* Your task: Reproduce every line of the listing below word for word, omitting the pictures.

* Exercise material:
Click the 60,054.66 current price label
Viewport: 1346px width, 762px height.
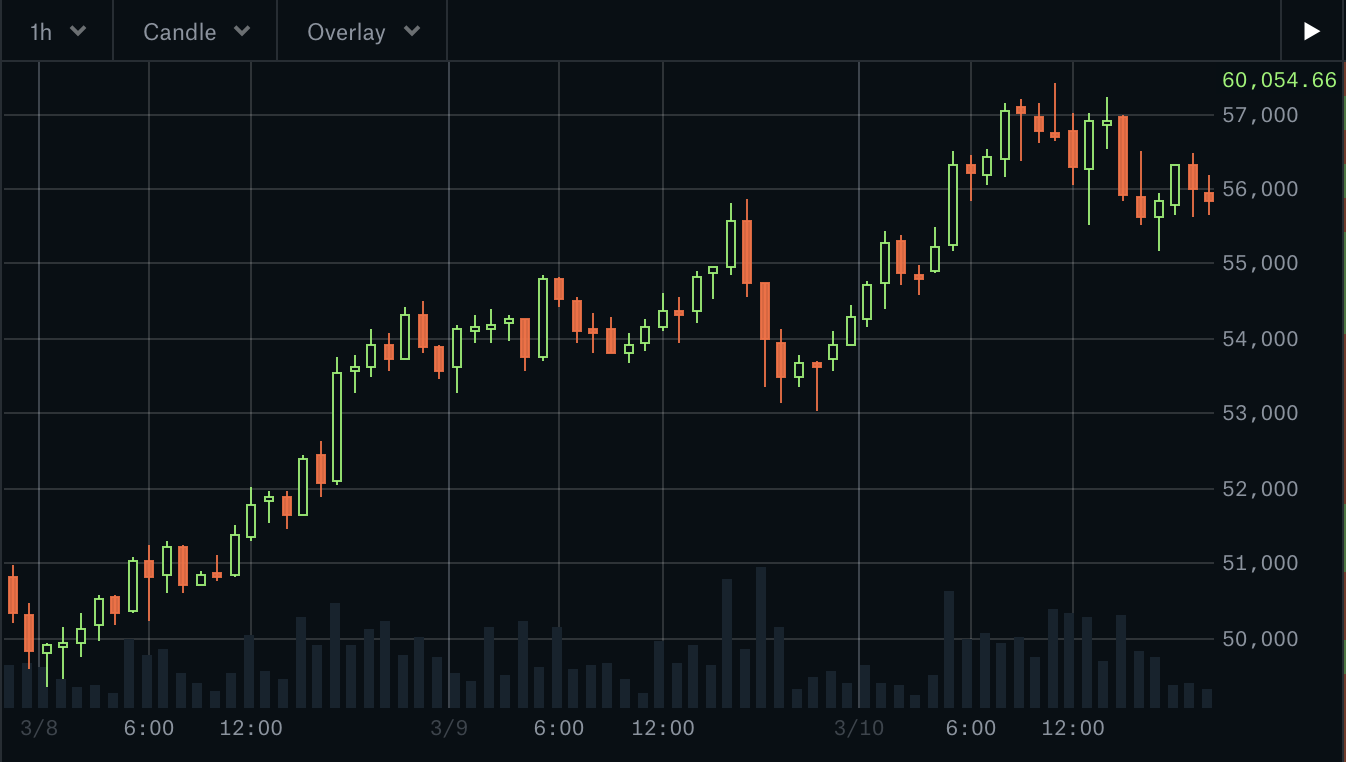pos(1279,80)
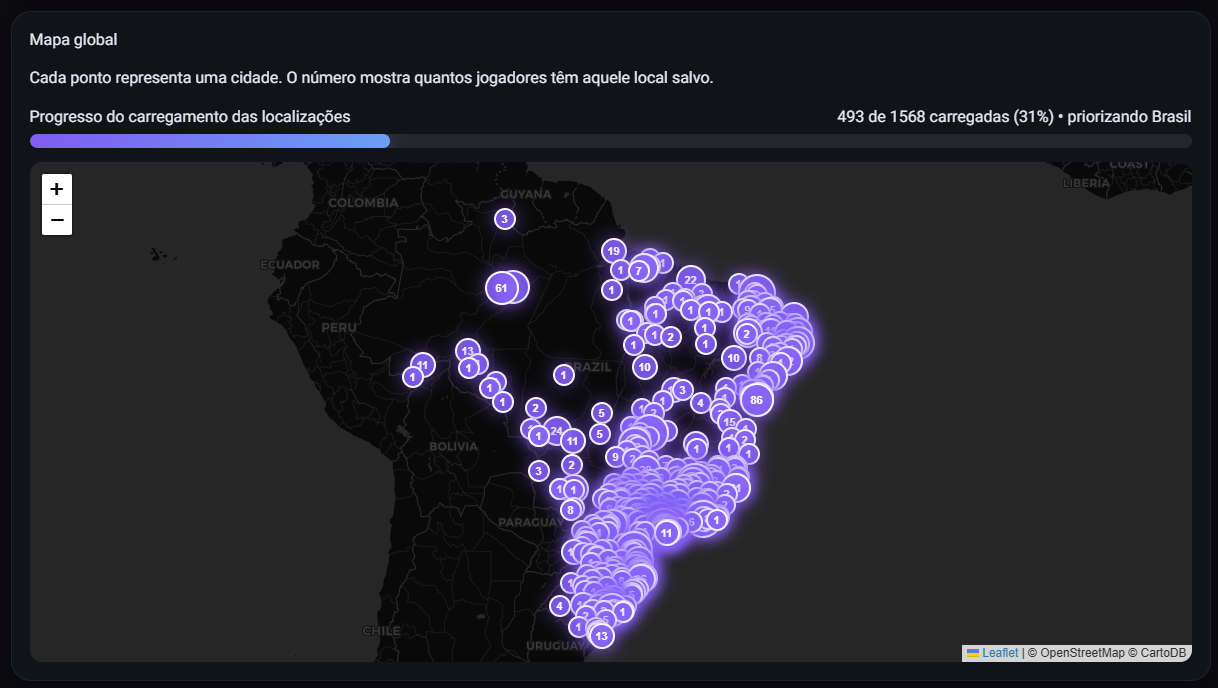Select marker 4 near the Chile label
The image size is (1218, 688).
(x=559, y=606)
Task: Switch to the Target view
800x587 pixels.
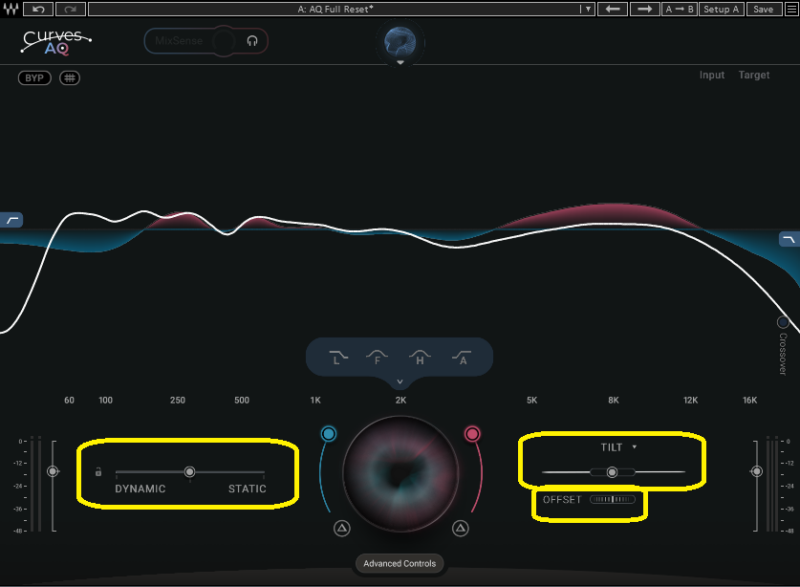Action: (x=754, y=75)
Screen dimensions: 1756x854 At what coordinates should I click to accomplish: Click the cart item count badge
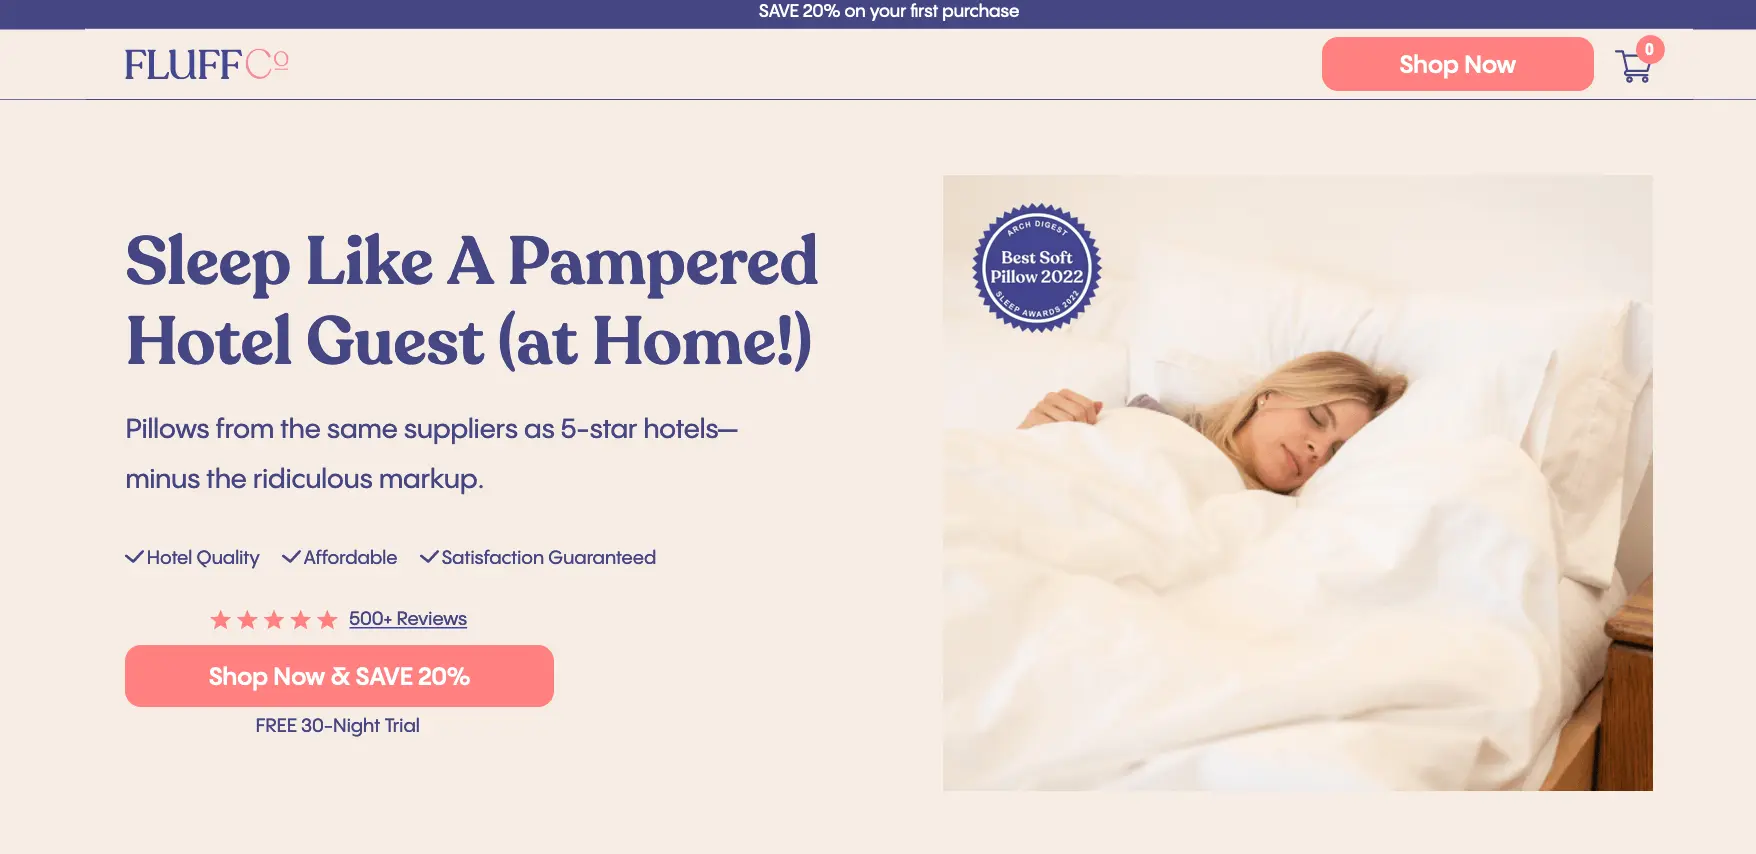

* Solution below:
Click the 60,054.66 current price label
Viewport: 1346px width, 762px height.
pos(1279,80)
Select marker 4 near the Chile label
The image size is (1218, 688).
(x=559, y=606)
Task: Switch to the Target view
800x587 pixels.
Action: (x=754, y=75)
Screen dimensions: 1756x854 At what coordinates should I click to accomplish: Click the cart item count badge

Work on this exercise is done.